The problems of the subalpine forest are not new. Ecologists say that the forest has never fully recovered from the disappearance of wooly mammoths that helped with forest regeneration by knocking down trees. Ten thousand years ago, perhaps as a result of the receding ice age, and/or the influx of human beings into the area, mammoths declined into extinction.

Trying to predict what will happen in nature is problematic, particularly in a period of rapid climate change.

It’s interesting to note, however, that the map of the current fire at RMNP goes around a fire break at Cub Lake where 3,500 acres previously burned, in 2012. Eight years later, this area is showing signs of healthy forest regeneration with abundant shrubs and an increase in aspen trees.

The fire’s ability to regenerate grasslands and deciduous shrubs and trees will ultimately improve the area for deer, elk, and moose. If the referendum to reintroduce wolves into Colorado passes this November, it would be interesting to see how these animals might influence the makeup of plants within the forest, as they help to reduce over-browsing by moving grazing animals along.

Problems that will result from these fires will include erosion, siltation of streams, and impacts to municipal water supplies and delivery systems. Hopefully, this might also move public opinion to prioritize ecological health as a critical part of healthy communities.

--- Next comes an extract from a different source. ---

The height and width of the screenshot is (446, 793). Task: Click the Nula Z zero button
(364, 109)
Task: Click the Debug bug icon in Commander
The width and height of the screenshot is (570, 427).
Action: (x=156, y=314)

There are still millions of acres of dead standing timber out there awaiting our next period of hot, dry weather. The forest is already regenerating from beetle kill in many places, but it faces a second challenge from the burning of dead timber. There are also the compounded impacts of climate change as tons of carbon is released into the atmosphere, even as the oxygen-producing trees decline.

Critical elements of effective environmental stewardship include the development of some kind of concern for nature (even if it is simple self-preservation), an understanding of how natural systems work, and perhaps most importantly, the application of effort and resources sufficient to accomplish the work.

Hopefully, we will see a greater concern for our environmental issues, drought and water conservation, climate change, as well as less resistance on the part of the public to forest management practices: controlled burns and forest thinning.

Forests operate at a pace of millennia, and in all probability, forests on this planet will regain some kind of equilibrium in time—the question is whether we human beings will.